Last week, she began putting together "emergency home-schooling kits", which will teach parents to "take charge of their children's education and find peace of mind during these uncertain times."

Usually, the materials – which are all available online so people can get them immediately, and include a copy of Dayna's book, Radical Unschooling, and access to digital courses and support groups – would be worth around $300.

Ivy, Tiffany, Orion and Devin in 2009 (PA Real Life/Collect)

But, aware that the virus outbreak may cause financial uncertainty for many, she is waiving all costs and making them free.

She said:

"In the first hour, I'd had 50 downloaded. By the end of the day, it was 200, and now that figure doubles again every few hours."
"I've helped people in every corner of the globe and it feels awesome. Every child learns differently, and I want to help parents tap into their instinct and overcome this misconception that it has to be a power-struggle, full of punishments and discipline."

She added:

"Learning can happen every day – not just in a classroom."

With the future currently looking so uncertain, as millions of people struggle to adjust to the impact the outbreak is having on their normal lives, Dayna believes that the pandemic may trigger a shift in attitudes around homeschooling.

She explained:

"Life will change for everyone. I believe there will be a kind of life before and life after."

Ivy and Orion berry picking (PA Real Life/Collect)

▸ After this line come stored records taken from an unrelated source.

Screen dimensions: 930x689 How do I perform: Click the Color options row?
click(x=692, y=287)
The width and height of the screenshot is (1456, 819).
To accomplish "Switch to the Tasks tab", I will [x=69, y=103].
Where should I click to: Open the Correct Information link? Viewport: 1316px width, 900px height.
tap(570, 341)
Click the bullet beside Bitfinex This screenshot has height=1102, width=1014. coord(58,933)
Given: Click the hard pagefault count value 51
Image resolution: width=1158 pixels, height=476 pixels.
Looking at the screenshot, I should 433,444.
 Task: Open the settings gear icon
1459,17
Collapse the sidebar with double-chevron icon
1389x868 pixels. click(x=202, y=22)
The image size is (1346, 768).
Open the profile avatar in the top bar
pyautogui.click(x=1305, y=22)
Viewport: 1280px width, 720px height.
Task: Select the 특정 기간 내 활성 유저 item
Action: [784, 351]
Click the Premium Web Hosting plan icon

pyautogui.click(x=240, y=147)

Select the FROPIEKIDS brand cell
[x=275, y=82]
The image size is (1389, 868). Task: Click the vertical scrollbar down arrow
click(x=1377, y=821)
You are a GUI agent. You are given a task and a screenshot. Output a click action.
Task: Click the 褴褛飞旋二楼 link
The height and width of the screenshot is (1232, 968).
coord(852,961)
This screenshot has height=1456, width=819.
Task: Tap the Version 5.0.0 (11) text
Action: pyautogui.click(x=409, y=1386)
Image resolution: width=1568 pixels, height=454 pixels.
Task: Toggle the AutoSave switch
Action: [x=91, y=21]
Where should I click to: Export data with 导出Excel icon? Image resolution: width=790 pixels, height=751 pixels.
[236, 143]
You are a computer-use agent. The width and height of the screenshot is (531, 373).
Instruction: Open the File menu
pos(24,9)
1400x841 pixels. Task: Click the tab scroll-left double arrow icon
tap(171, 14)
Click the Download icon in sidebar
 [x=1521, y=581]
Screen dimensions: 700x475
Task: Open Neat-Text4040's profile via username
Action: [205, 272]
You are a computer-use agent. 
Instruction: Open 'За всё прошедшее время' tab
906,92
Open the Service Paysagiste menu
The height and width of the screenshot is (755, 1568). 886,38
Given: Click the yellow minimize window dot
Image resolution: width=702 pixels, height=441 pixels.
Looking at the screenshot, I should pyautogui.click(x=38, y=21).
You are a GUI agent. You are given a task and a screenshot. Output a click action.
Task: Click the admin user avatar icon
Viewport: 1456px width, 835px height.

"But, self-isolating can have some positives. Those with complicated or difficult family relationships will have no choice but to open up discussions and, hopefully, find a place of peace," Dayna continued.

"We will find out how to work as a team and discover that parenting isn't all about rules and authority. While we cannot physically all be together, we will get through this as a global community and rebuild from that foundation of togetherness."

And Dayna is convinced that the world will benefit from homeschooling.

Tiffany is now a model and YouTuber (PA Real Life/Collect)

She said:

"Let go of that fear and do what feels good. Allow your children to lead the way with their learning."
"It isn't all about tests and exams. Watch documentaries, movies, and TV. Get outside into the garden, have a discussion. These are all ways of learning too."
"People are afraid of the unknown, but this can be a real turning point."